The data file should be located in the `data` directory that is a sibling of the directory containing this notebook.  For example, if this notebook is located in `SI_618_WN_24_Files/inclass`, then the data file should be located in `SI_618_WN_24_Files/data`.

In [33]:
filename = '../data/aranet4.csv'

In [57]:
def aranet_mean_temp(filename):
    temperature = []
    total_temp  = 0
    count = 0
    with open(filename, 'r') as file:
        csv_reader = csv.reader(file)
        next(csv_reader) # skip the header row
        for row in csv_reader:
            temperature = float(row[2]) # assumes temp is in the second column
            total_temp += temperature
            count += 1
    mean_temp = round(total_temp / count,  ndigits=2)
    return(mean_temp)

# aranet_mean_temp(filename)
assert aranet_mean_temp(filename) == 17.75, "The mean temperature should be 17.75"
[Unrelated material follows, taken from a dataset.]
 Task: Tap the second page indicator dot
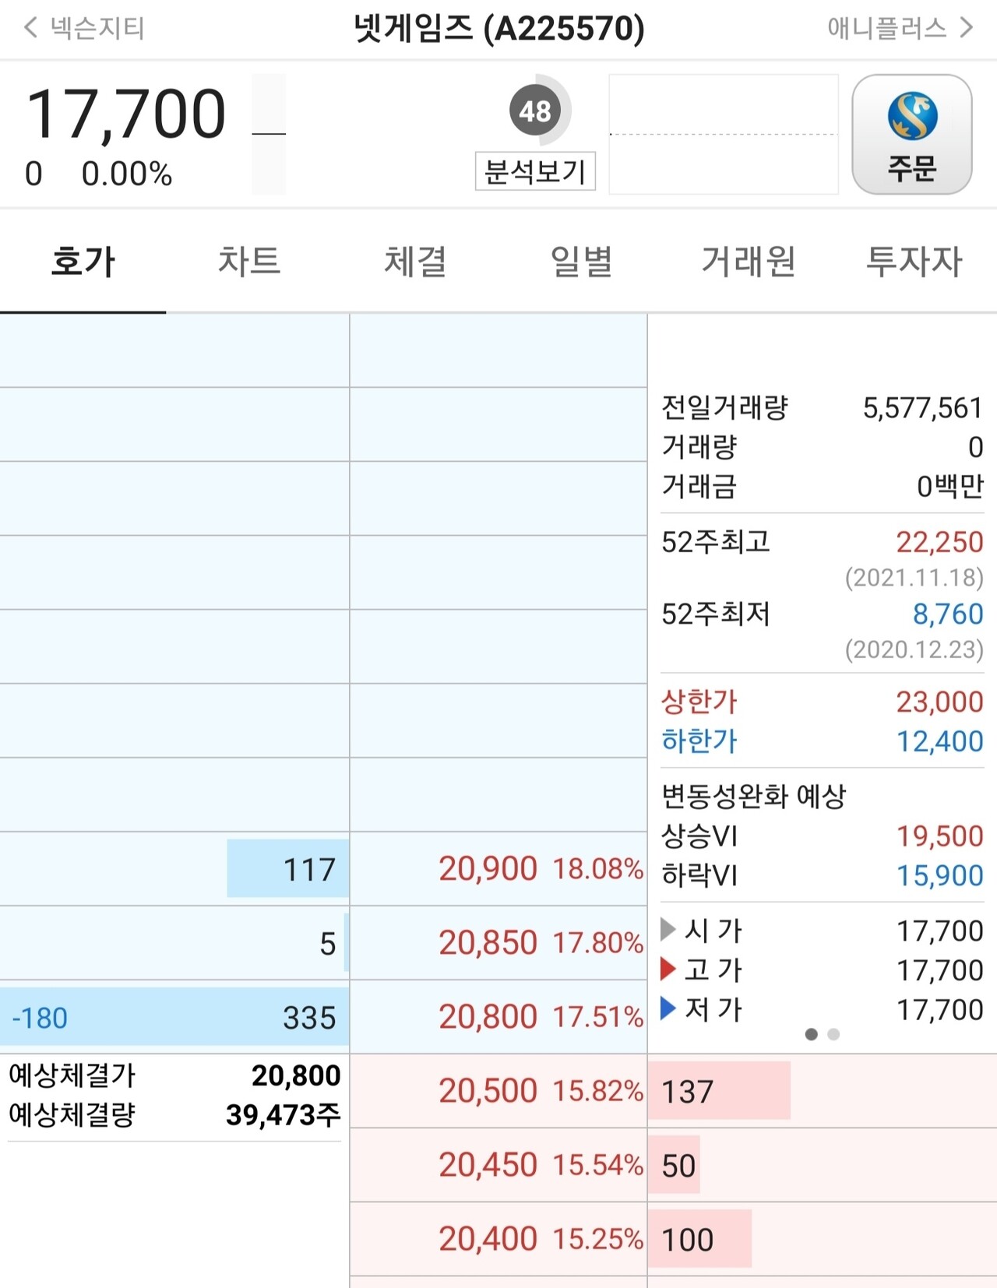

Just for fun, here's how to do the above challenge using pandas:

In [58]:
import pandas as pd
aranet_df = pd.read_csv(filename)
print(f"Mean temperature: {aranet_df['Temperature(°C)'].mean():.2f}")

Mean temperature: 17.75


After we review these challenges, we'll take a look at some basic pandas DataFrame functionality.


## END OF NOTEBOOK
Remember to submit this notebook to Canvas in both HTML and IPYNB formats.  Note: if you have difficulty exporting to HTML, just submit the IPYNB file and make sure you reach out to the teaching team to get help.  You will only receive partial credit if you do not submit both formats (HTML and IPYNB) by the due date (see Canvas for due date).